I don't know what I'm talking about anymore. What I'm sad about doesn't even relate to this... I'm sad because I know that I'm not truly happy. And I can't even be honest about it with myself. I don't know why I'm sad all the time. Why???! Why do I pretend to be happy all the time???! Sighh...
I wish this year would be a happier year for everyone. I mentioned this earlier before but I swear to god, I don't think it has been that great so far. So far the start of the year of me was shit. Had a huge fight with my parents. Came back from the cruise trip and had a fight with mum. I don't know what to do anymore. And my habit of overthinking is still there. Overthinking about these thoughts that relates to my special someone when they shouldn't be an issue... Then started thinking about all these insecurities about myself which really reduces my confidence and I have this low self-esteem.
I don't know what to do anymore. I don't even tell these things to anyone. Haven't told SS because I don't want him to think I'm crazy, or i'm overthinking too much, or i'm just very emotional... Honesty is the important key to the relationship. I should tell these things to him but sometimes I'm just scared and I burry these thoughts to somewhere far away in my head and try to forget about them but I know that they're still lingering somewhere... These thoughts would eventually become larger in size and explode someday... Or maybe not. I will forget them eventually as time pass. Another reason why I don't tell him is because I can't even be honest with myself. And I can't figure myself out and I don't wanna tell anyone about these things because I don't even know where to start myself.

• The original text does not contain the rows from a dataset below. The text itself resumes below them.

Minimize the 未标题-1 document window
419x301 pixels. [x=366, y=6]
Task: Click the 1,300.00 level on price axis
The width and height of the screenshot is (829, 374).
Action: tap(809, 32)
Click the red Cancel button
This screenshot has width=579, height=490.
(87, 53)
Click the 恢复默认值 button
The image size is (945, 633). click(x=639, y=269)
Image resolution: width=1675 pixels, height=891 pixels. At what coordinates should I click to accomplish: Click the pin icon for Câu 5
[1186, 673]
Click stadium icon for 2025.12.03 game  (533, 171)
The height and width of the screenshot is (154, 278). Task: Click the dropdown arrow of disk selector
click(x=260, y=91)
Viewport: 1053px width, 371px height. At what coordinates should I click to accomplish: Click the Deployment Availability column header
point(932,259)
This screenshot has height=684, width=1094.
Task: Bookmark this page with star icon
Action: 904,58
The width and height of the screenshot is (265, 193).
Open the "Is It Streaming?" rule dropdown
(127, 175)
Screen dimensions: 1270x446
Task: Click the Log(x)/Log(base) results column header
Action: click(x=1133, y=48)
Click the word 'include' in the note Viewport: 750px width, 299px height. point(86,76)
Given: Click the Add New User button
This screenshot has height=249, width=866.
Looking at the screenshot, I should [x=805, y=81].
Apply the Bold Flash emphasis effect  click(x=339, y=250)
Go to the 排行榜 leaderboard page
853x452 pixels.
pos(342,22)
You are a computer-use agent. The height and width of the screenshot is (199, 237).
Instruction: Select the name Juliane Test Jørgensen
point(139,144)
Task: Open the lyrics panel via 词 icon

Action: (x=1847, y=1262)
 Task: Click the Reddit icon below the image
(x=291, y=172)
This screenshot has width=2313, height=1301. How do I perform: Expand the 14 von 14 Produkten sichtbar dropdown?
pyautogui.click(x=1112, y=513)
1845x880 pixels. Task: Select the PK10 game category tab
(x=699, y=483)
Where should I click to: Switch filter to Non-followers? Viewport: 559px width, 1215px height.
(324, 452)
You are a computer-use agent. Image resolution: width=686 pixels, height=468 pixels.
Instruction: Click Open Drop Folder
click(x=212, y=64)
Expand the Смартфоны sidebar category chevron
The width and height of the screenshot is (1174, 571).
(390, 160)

I am having a problem of figuring out myself straight. I can't ignore these things because I know they'll eventually consume my mind and I can't pretend myself to be happy anymore. I don't even know what the hell I'm talking about...
What is wrong with me?...
Bubbles stop being depressed though I am a hypocrite for saying this cause I get depressed a lot. Family issues I can't really help and I experience alot of these problems myself which also brings me down often but that is also when U turn to friends and ur loved one for comfort. Just cause U dont understand yourself, it shouldn't stop urself from telling ur loved one how U feel. Only by telling him would U be able to solve things and maybe get him to change a bit. If U can't tell him then nothing will be solved and if in the end he finds all this annoying and doesn't like U cause of it then he isn't the right guy for U. U need to develop a comfortable relationship when U can talk to your loved ones about hr problem. Learn to be a little dependent on other people. Being independent is good nut not everyone can handle so much hardships in one go. Even the people with the most strongest will would break down from time to time. Your not made of stone. We all have to face sadness once in awhile and there is no same in that but picking ourselves up from that is better than escaping from it. Sometimes U have to cry out ur sadness until U can truly smile. When I feel depressed I just wanna make myself cry cause after I feel a lot better than before. U know ingot friends here to help up. Talk to them cause whateva U say they would listen just like U would for them. Keeping it in would only make it worse. No one can fully figure themselves out we R our own biggest problem but hey we just gotta deal with it and solve one thing at a time
ReplyDeleteI might be a little hypocritical cause sometimes I feel the same way and dont understand but I know that this is what U should do. It is just at ur lowest point U don't think of this. Go to ur friends if can't go to ur loved one. But U should be completely honest with him and tell him everything. I feel unsound keep things from ur partner cause if U don't sort it out soon the ball will just roll even bigger (hope U understand my metaphor) be happy and if not then be sad maybe at the end of the storm U will see a beautiful rainbow
ReplyDeleteBtw sorry if I got typos sort of using a touchpad and typing everything really fast cause I wanna sleep so tired. But be happy or sad just b honest to how U R feeling. Hope U feel better soon.